→ **WORK INSTRUCTIONS**:
Please copy each line of the listing that includes the string "frame".

-- Opening Marker --

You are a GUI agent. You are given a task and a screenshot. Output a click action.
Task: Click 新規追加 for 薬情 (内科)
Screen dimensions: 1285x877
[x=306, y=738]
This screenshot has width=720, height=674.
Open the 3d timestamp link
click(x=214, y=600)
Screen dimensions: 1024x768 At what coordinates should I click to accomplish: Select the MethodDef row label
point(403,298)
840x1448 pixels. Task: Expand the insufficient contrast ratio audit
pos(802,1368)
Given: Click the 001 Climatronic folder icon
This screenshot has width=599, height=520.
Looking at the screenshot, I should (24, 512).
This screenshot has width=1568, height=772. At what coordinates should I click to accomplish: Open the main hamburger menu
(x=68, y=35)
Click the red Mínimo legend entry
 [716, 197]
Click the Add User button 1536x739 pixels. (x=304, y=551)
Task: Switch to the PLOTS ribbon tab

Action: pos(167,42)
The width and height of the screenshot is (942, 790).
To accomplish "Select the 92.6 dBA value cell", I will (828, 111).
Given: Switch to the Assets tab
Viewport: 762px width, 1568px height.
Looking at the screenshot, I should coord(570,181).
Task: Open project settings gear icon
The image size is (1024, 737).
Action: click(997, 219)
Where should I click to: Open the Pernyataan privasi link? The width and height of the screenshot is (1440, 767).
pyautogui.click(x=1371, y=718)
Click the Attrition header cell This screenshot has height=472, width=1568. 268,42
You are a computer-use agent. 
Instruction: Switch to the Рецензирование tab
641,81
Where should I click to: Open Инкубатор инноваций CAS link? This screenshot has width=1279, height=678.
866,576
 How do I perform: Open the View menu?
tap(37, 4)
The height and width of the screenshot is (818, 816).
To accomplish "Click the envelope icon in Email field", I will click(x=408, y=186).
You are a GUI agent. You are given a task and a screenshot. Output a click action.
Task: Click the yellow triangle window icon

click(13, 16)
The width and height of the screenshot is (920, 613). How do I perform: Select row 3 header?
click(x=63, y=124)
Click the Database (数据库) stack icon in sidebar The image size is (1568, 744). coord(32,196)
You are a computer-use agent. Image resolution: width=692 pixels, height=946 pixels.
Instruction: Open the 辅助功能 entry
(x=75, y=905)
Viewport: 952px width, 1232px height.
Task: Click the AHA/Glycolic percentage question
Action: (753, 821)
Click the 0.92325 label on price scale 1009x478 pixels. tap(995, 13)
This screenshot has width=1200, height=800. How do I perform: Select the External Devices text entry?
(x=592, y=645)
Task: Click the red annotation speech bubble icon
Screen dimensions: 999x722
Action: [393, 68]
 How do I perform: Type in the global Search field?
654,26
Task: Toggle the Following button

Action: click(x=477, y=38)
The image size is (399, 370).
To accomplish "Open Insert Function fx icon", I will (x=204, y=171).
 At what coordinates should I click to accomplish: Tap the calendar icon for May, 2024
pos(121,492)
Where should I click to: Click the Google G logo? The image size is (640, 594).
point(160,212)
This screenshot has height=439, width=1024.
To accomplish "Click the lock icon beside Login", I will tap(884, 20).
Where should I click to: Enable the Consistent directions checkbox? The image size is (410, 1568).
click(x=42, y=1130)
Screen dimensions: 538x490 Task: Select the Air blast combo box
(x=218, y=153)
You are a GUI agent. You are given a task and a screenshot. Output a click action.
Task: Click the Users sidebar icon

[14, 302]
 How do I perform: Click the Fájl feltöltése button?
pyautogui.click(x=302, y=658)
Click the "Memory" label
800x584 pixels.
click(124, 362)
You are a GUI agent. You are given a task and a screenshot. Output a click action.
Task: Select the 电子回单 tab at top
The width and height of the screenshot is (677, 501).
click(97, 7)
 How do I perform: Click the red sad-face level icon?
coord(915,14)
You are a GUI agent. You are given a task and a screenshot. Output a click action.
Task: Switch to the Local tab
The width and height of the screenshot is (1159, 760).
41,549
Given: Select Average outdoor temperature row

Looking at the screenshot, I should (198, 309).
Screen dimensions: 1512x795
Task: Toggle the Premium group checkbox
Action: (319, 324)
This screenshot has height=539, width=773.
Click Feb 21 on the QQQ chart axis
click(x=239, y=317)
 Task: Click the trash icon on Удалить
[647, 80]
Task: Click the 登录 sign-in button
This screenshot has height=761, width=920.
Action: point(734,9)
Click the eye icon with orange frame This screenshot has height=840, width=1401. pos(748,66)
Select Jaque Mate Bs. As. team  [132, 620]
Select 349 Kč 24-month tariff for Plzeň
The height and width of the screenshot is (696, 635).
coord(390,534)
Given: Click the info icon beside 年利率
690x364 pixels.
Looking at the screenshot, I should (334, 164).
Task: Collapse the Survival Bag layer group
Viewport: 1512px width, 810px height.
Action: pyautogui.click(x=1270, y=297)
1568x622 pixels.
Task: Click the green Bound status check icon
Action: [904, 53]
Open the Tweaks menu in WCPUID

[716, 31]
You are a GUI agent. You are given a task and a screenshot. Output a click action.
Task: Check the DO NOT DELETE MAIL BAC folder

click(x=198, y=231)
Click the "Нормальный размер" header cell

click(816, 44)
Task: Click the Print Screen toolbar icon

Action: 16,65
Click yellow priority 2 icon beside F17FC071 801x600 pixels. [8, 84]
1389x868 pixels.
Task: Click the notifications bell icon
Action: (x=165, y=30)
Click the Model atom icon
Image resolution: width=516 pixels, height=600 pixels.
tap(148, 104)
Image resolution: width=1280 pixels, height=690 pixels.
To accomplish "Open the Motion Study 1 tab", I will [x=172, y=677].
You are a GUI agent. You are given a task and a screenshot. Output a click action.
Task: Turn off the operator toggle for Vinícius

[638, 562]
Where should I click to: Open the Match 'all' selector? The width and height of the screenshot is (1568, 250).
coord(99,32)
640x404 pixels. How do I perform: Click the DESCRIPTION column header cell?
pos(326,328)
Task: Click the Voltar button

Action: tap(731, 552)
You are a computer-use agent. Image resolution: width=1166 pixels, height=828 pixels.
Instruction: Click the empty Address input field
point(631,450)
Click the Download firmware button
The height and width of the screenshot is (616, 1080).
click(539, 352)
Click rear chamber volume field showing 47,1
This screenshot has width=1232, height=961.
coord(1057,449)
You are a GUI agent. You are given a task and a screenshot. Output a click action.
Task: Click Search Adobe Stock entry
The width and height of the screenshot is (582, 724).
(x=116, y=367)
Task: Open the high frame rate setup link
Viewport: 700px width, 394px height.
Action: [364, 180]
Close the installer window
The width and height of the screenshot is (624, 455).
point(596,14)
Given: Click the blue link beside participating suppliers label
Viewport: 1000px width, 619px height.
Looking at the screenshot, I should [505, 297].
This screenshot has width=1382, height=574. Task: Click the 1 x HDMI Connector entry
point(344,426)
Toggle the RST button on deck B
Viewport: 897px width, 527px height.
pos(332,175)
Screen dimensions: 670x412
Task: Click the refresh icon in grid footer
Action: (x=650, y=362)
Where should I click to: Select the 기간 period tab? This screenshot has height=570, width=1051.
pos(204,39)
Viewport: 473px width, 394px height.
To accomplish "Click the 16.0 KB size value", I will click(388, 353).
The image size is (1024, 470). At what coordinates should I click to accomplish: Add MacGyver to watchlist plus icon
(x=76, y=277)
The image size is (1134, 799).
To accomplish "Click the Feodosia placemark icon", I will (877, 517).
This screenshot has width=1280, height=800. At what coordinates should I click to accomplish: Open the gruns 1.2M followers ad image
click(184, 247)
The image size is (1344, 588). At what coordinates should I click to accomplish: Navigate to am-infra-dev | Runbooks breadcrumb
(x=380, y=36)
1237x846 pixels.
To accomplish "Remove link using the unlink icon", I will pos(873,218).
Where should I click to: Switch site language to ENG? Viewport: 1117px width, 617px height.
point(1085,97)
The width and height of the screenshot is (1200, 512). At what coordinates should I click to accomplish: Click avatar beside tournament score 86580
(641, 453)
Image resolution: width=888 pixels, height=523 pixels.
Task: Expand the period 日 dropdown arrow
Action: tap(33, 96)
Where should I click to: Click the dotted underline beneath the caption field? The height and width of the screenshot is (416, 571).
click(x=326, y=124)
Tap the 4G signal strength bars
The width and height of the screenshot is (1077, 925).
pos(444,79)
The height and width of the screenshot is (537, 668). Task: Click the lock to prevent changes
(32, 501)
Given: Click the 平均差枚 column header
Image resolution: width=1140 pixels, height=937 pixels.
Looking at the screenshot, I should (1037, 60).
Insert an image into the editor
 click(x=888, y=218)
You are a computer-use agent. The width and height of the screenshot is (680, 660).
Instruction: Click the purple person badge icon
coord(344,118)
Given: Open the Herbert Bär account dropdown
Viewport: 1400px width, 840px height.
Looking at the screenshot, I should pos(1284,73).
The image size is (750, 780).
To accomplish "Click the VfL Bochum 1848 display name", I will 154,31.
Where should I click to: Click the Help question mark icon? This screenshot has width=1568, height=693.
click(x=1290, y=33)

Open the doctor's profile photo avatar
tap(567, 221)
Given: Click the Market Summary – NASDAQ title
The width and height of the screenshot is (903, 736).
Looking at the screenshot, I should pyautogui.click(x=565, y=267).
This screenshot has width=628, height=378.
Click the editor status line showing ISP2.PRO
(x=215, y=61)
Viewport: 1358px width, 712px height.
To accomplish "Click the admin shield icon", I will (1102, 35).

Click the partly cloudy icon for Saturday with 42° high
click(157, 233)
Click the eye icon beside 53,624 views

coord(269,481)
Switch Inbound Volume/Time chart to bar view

-- Closing Marker --

→ **OUTPUT**:
Click the eye icon with orange frame This screenshot has height=840, width=1401. pos(748,66)
Task: Open the high frame rate setup link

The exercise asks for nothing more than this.